Quoted text –
I really think you're worrying over nothing.

1. Just because someone seems all sweet and nice now, doesn't mean they weren't a bully in high school. I know some boys in school that were mean to me and now they're sweet as pie, even to me. A lot of it is "stupid teenage stuff." I know even I was mean to certain kids and it's just because that's the way it was; I certainly don't treat people that same now as an adult as I did when I was a teen.

2. He probably feels bad about it and doesn't want to talk about it. I doubt she would have said, "It's not what you think it is," had it really been anything. For all we know, he made her cry everyday and it bothers him for being such a jerk.

3. Just because she's pretty doesn't mean she wouldn't have been picked on. I knew pretty girls in school, but they might have been kind of dorky or awkward and still got made fun of. Maybe her family was poor and couldn't afford nice stuff and now she can dress herself better or maybe she has better hygiene now. Whatever the case, she might not have been "cool" enough and with how immature boys are, they tend to pick on the pretty "uncool" girls, but have no problem flirting with the pretty popular girls.

I doubt she cares enough about him or your relationship to want to ruin in. But people remember getting bullied in school and she certainly remember him. I know when I see some of those boys when I go back home for a visit, they don't get a smile and wave from me, usually they get a dirty look and the cold shoulder. I'm sure in a way she said something to get you thinking a little bit that maybe your "prince charming" isn't so charming. In the end, she probably didn't really mean a whole lot by it and you really should quit worrying about it. The past is the past and it's done; people change.

Stated task A –
Which lines of the records contain the string "input"? Pull out every one of them, treating uppercase and lowercase letters as distinct.

Dataset records –
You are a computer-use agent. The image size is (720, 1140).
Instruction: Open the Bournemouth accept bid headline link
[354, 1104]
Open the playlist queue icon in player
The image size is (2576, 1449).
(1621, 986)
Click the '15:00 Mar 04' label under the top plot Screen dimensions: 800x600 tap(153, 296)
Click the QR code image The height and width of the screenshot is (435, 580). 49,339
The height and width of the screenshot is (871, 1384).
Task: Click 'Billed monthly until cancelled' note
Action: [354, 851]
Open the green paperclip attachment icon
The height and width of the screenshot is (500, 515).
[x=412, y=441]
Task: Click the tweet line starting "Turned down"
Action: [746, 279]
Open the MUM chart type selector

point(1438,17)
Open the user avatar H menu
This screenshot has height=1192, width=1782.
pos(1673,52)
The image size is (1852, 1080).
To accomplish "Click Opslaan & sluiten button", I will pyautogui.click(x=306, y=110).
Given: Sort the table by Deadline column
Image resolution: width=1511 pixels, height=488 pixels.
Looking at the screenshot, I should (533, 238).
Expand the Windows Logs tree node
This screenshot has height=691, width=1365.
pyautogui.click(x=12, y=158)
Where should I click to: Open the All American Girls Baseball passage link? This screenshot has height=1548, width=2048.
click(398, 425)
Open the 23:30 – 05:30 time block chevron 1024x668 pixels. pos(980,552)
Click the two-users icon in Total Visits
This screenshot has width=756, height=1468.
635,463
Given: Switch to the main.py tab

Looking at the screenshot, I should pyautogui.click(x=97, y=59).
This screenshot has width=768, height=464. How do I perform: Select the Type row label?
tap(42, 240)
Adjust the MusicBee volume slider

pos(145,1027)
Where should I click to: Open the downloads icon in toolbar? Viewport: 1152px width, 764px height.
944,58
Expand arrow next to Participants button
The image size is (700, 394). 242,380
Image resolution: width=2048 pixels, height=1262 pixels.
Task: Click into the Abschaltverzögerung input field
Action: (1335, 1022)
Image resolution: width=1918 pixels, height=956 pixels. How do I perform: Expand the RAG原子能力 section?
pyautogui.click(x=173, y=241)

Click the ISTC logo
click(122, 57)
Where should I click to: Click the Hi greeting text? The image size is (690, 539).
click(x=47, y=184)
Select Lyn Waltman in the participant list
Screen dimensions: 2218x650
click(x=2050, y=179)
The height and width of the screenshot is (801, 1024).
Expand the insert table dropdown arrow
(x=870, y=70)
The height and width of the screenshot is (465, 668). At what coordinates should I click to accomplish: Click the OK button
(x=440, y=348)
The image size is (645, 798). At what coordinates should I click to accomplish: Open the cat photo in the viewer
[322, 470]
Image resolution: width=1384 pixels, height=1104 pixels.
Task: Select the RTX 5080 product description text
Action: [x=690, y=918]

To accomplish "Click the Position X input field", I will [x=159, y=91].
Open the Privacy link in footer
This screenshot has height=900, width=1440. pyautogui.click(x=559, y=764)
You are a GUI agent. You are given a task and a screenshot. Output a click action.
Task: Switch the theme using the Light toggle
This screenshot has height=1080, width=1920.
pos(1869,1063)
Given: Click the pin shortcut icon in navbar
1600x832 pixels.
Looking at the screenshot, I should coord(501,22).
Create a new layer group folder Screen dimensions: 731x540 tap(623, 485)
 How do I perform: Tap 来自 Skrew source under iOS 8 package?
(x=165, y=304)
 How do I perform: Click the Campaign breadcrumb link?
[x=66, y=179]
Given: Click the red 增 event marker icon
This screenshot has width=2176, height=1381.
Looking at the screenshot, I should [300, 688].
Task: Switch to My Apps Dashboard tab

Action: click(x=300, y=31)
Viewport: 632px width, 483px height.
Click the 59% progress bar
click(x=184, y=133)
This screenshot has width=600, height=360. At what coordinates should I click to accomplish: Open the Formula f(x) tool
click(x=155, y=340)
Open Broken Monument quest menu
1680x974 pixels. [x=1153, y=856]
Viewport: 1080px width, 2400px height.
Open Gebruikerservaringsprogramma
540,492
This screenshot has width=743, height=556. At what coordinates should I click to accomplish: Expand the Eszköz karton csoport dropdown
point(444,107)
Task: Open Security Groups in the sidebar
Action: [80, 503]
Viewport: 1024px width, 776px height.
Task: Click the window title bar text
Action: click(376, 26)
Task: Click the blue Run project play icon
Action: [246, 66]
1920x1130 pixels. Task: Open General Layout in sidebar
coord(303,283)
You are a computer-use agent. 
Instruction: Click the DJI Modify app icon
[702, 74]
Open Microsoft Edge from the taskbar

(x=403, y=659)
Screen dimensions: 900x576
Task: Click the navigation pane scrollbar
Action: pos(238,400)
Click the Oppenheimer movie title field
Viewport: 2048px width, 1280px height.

Stated task B –
How would you render this sentence from the text about high-school bullying in Spanish: "The past is the past and it's done; people change."

Task response A –
Task: Click into the Abschaltverzögerung input field
To accomplish "Click the Position X input field", I will [x=159, y=91].

Task response B –
El pasado es el pasado y ya terminó; la gente cambia.